China Shenhua Energy Company Limited, also known as Shenhua, China Shenhua, or Shenhua Energy (神华能源 (Shénhuá Néngyuán)), is the largest state-owned coal mining enterprise in mainland China, and in the world. It is a subsidiary of Shenhua Group. It mines, refines, and sells coal, and generates and sells electric power in the People's Republic of China. It operates coal mines as well as an integrated railway network and a seaport that are primarily used to transport its coal. It also operates power plants in the PRC which are engaged in the generation and sales of coal-based power to provincial and regional electric companies. In the 2020 Forbes Global 2000, China Shenhua Energy was ranked as the 168th -largest public company in the world.

==History==

On August 15, 2005, China Shenhua Energy became a constituent of Hang Seng China Enterprises Index.

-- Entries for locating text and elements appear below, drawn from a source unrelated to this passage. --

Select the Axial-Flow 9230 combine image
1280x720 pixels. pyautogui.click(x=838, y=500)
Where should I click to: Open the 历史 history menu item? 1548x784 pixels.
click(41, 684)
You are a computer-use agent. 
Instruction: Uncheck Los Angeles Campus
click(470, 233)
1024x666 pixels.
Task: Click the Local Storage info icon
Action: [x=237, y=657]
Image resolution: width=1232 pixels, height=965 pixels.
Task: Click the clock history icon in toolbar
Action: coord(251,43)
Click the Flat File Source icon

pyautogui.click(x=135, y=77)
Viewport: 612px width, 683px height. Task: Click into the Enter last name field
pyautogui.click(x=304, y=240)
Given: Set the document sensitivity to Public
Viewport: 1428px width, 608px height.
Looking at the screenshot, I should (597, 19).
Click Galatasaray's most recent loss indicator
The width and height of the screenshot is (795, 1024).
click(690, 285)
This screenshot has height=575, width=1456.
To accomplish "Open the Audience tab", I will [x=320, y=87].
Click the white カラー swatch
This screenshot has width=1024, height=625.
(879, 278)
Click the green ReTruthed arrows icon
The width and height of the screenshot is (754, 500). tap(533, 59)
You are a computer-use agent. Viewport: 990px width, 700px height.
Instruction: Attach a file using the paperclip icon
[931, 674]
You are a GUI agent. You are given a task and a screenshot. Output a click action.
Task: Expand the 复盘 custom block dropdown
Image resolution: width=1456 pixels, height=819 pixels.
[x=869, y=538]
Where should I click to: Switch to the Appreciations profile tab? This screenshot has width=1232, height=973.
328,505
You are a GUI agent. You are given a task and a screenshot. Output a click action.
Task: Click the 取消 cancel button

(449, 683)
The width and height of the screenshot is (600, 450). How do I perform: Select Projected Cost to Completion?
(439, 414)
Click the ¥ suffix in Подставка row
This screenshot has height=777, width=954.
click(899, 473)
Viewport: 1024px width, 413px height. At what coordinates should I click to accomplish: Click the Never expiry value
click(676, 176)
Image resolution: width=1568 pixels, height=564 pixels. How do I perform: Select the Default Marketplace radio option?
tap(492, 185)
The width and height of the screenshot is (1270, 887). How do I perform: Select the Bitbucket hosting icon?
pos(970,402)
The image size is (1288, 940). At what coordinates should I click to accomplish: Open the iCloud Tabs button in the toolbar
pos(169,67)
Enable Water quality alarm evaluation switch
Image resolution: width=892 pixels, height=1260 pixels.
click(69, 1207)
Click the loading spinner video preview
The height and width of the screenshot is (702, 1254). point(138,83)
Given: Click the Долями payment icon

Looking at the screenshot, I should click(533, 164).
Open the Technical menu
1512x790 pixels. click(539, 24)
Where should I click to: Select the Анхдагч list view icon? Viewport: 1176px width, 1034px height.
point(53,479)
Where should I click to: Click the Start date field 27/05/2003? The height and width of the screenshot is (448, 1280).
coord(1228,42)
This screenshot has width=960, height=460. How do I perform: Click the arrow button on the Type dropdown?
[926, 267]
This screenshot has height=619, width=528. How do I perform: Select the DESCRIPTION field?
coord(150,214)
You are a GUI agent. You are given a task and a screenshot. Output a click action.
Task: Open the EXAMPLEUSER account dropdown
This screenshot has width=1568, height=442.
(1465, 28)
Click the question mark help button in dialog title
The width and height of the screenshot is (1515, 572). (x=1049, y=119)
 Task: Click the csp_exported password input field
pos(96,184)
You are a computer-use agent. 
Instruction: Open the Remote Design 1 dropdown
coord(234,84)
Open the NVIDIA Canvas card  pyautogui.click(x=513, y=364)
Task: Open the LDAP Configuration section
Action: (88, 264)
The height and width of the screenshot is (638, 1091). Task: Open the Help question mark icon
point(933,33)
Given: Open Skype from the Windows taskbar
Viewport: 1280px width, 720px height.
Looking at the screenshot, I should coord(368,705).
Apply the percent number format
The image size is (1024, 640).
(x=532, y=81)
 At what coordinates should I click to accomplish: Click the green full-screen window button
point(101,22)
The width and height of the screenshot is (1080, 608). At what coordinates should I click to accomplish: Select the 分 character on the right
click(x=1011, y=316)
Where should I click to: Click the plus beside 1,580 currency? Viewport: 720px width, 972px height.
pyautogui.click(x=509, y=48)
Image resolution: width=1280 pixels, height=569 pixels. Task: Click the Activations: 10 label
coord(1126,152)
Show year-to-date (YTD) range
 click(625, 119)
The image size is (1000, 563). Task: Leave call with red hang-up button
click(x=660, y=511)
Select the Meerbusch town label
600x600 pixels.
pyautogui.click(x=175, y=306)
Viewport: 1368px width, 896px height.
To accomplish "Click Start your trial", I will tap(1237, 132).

On August 23, 2007, China Shenhua Energy announced that it will issue not more than 1.8 billion A-share to provide rooms for its parent company, China Shenhua Group, to inject the capital into it for its long-term development.

On October 9, 2007, China Shenhua Energy listed A share in the Shanghai Stock Exchange. The closed price at the first trading day was RMB69.3, 87% higher than its IPO price, RMB 36.99.

On November 7, 2007, Hang Seng Index Services Company announced that China Shenhua would have been Hang Seng Index Constituent Stock since December 10, 2007.

In September 2009, Shenhua announced that over four years they will invest US$39.5 billion in coal to increase their production.

In September 2010, the company agreed to an extensive cooperation contract with Mitsui & Co., encompassing shipping, overseas mine development, coal usage and chemical manufacturing.

In December 2010, Shenhua invested $2 billion in the construction of a railway; financing 35% with its own capital.

In July 2011, Shenhua acquired a 40% stake in Mongolia's biggest coal project, with a Russian syndicate controlling 36% and Peabody Energy owning the remaining 24%.